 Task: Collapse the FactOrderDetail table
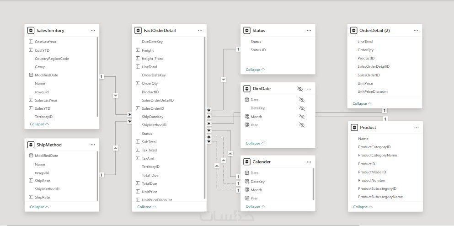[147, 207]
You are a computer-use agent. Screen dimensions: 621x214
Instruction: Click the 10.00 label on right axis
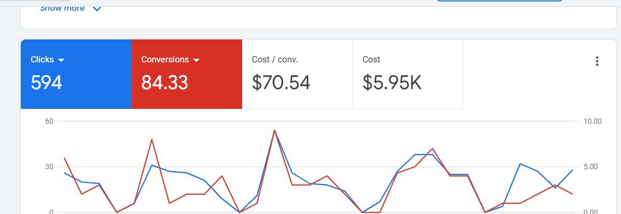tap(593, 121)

• Problem to work on: Please transcribe the listing above verbatim and exclude every picture.

• Result for this task:
 Task: Collapse the FactOrderDetail table
[147, 207]
You are a computer-use agent. Screen dimensions: 621x214
Instruction: Click the 10.00 label on right axis
tap(593, 121)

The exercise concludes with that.